According to a survey conducted by ADA and the ConAgra Food Foundation showed that with the working hours extending well after dinner timing, more and more workers starts eating junk food - 30% consumes snacks from vending machines while 20% look for other leftovers.
"To function optimally, your brain and central nervous system need a steady energy source from food. A recent study found that when workers miss at least one meal, feelings of lack of energy and motivation are more pronounced at the end of the work day." Skipping the meals or eating high calorie, less nutritious diet would not give you that energy.

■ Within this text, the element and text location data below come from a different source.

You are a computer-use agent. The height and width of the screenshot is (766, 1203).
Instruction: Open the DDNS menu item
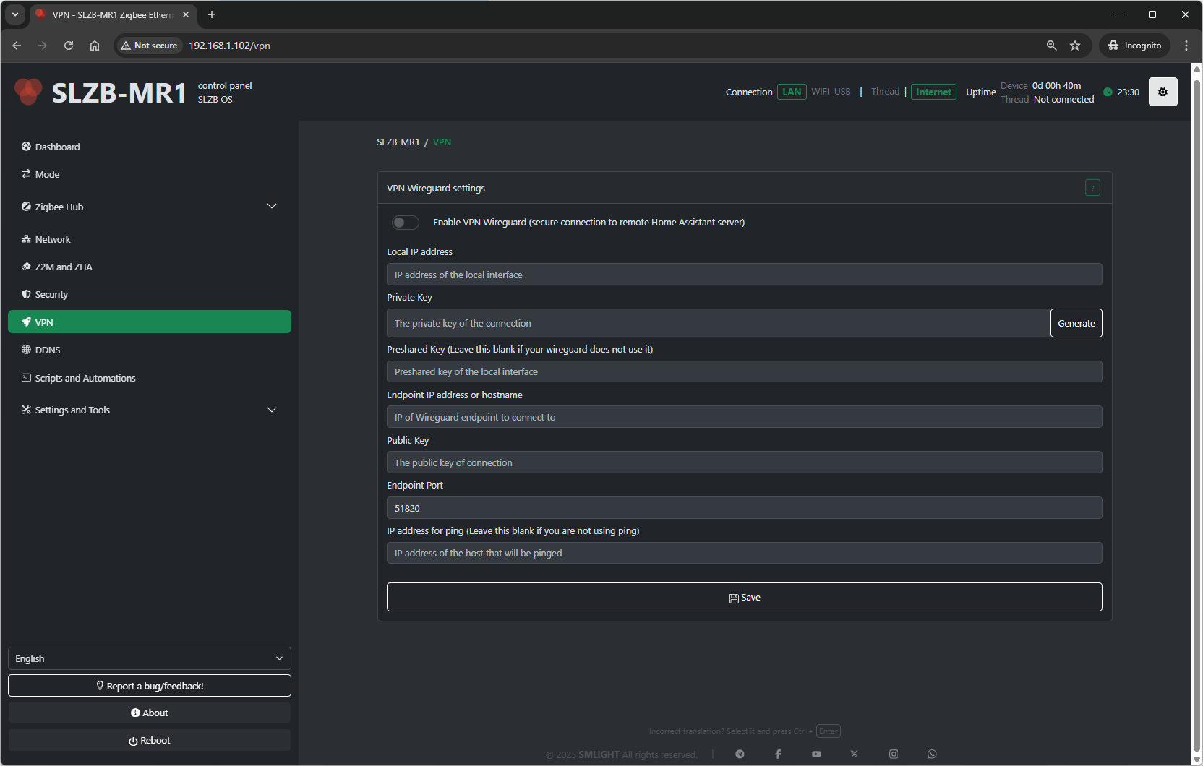[48, 350]
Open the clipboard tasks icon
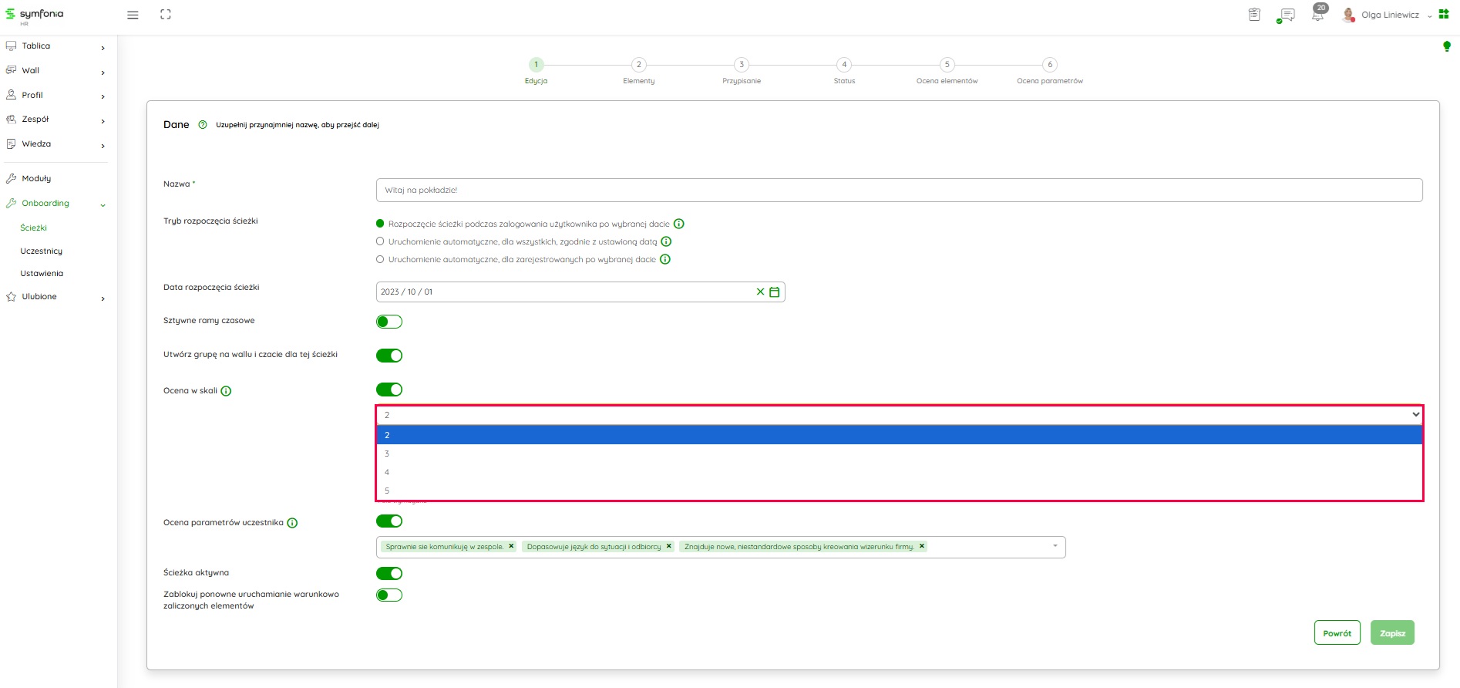1460x688 pixels. (1254, 15)
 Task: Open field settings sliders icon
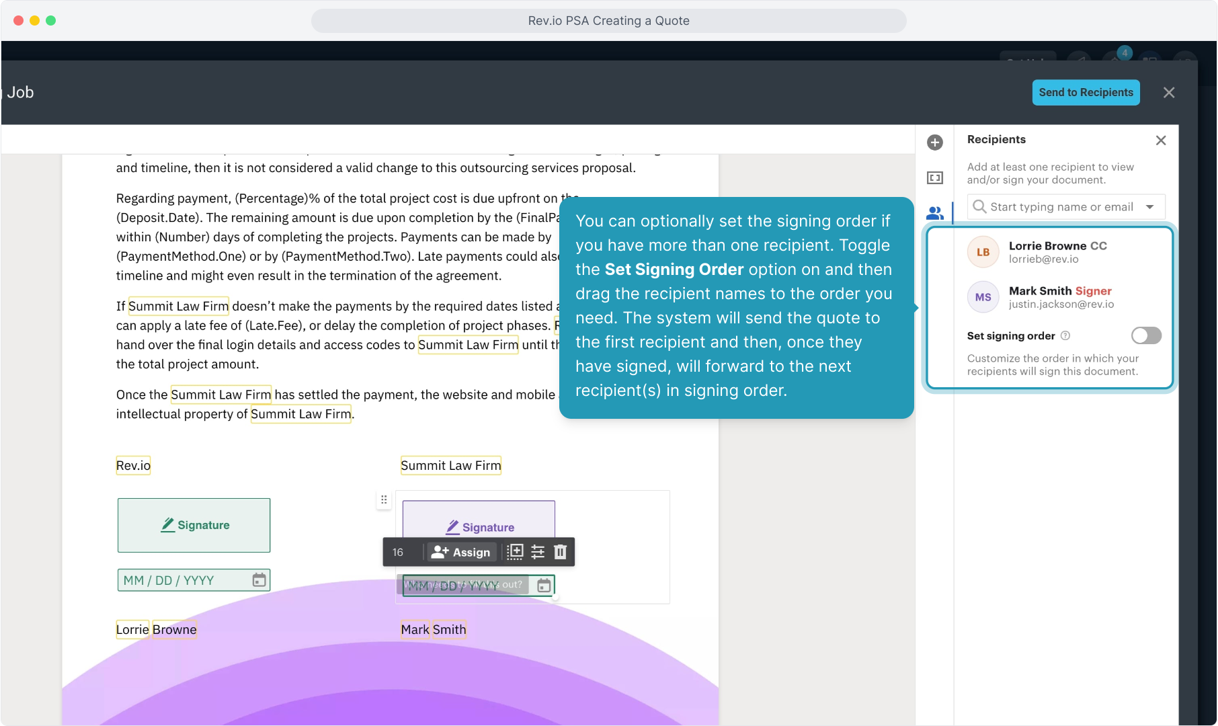(x=538, y=552)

A well balanced diet should consists of fruit, fresh vegetables and low-fat meat. Deep fried food should be avoid. You should drink 10-12 glasses of water daily. And if you take coffee in excess then make sure you drink one extra class of water for every cup of coffee. Water not only helps in washing out the toxins from the body but also keeps you fresh all day long.
Unbalanced diet can lead to illness like high blood pressure and heart problems but by avoiding high calorie junk foods and doing regular physical activity risk of developing such illness can be reduced. Other benefits of regular workouts are reduced workplace absenteeism, reduced health costs and medicine bills.